## [Click-target data]
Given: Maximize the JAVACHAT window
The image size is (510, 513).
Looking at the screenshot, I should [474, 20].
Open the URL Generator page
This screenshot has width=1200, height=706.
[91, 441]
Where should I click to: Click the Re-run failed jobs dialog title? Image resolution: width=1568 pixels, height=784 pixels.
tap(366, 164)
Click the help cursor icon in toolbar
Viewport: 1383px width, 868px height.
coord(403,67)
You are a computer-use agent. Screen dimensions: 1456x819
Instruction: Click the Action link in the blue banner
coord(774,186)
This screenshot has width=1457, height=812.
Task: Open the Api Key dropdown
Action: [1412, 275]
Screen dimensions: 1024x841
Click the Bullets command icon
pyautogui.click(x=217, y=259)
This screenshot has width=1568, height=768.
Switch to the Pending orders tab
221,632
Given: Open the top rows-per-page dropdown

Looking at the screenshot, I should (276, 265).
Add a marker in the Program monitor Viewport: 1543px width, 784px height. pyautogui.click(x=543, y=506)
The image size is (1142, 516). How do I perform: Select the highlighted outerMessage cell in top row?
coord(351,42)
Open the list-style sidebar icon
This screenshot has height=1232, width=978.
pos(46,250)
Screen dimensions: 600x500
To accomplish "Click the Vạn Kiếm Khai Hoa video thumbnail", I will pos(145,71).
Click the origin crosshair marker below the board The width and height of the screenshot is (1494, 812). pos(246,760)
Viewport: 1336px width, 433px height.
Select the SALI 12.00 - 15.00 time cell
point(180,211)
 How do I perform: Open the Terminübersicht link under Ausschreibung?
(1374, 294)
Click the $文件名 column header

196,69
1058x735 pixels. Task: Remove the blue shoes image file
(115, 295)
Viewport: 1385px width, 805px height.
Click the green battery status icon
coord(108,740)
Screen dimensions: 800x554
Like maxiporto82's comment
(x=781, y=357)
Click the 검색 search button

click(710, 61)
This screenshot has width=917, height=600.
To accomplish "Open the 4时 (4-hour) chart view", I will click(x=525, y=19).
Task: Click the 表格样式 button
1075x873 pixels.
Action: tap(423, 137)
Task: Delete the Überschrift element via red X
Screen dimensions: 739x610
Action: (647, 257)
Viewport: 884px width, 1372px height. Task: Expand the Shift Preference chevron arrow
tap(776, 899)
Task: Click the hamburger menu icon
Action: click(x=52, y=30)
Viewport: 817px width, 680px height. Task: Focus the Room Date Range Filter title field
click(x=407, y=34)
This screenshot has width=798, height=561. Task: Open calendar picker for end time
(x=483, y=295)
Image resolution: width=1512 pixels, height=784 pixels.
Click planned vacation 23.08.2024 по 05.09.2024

## [DIRECTIONS FOR THIS TASK]
Rewrite all of the rows above, putting "Display size" wherever "Screen dimensions" appears and keeping everything else the same.

## [EXERCISE ANSWER]
Given: Maximize the JAVACHAT window
The image size is (510, 513).
Looking at the screenshot, I should [474, 20].
Open the URL Generator page
This screenshot has width=1200, height=706.
[91, 441]
Where should I click to: Click the Re-run failed jobs dialog title? Image resolution: width=1568 pixels, height=784 pixels.
tap(366, 164)
Click the help cursor icon in toolbar
Viewport: 1383px width, 868px height.
coord(403,67)
You are a computer-use agent. Display size: 1456x819
Instruction: Click the Action link in the blue banner
coord(774,186)
This screenshot has width=1457, height=812.
Task: Open the Api Key dropdown
Action: [1412, 275]
Display size: 1024x841
Click the Bullets command icon
pyautogui.click(x=217, y=259)
This screenshot has width=1568, height=768.
Switch to the Pending orders tab
221,632
Given: Open the top rows-per-page dropdown

Looking at the screenshot, I should (276, 265).
Add a marker in the Program monitor Viewport: 1543px width, 784px height. pyautogui.click(x=543, y=506)
The image size is (1142, 516). How do I perform: Select the highlighted outerMessage cell in top row?
coord(351,42)
Open the list-style sidebar icon
This screenshot has height=1232, width=978.
pos(46,250)
Display size: 600x500
To accomplish "Click the Vạn Kiếm Khai Hoa video thumbnail", I will pos(145,71).
Click the origin crosshair marker below the board The width and height of the screenshot is (1494, 812). pos(246,760)
Viewport: 1336px width, 433px height.
Select the SALI 12.00 - 15.00 time cell
point(180,211)
 How do I perform: Open the Terminübersicht link under Ausschreibung?
(1374, 294)
Click the $文件名 column header

196,69
1058x735 pixels. Task: Remove the blue shoes image file
(115, 295)
Viewport: 1385px width, 805px height.
Click the green battery status icon
coord(108,740)
Display size: 800x554
Like maxiporto82's comment
(x=781, y=357)
Click the 검색 search button

click(710, 61)
This screenshot has width=917, height=600.
To accomplish "Open the 4时 (4-hour) chart view", I will click(x=525, y=19).
Task: Click the 表格样式 button
1075x873 pixels.
Action: tap(423, 137)
Task: Delete the Überschrift element via red X
Display size: 739x610
Action: (647, 257)
Viewport: 884px width, 1372px height. Task: Expand the Shift Preference chevron arrow
tap(776, 899)
Task: Click the hamburger menu icon
Action: click(x=52, y=30)
Viewport: 817px width, 680px height. Task: Focus the Room Date Range Filter title field
click(x=407, y=34)
This screenshot has width=798, height=561. Task: Open calendar picker for end time
(x=483, y=295)
Image resolution: width=1512 pixels, height=784 pixels.
Click planned vacation 23.08.2024 по 05.09.2024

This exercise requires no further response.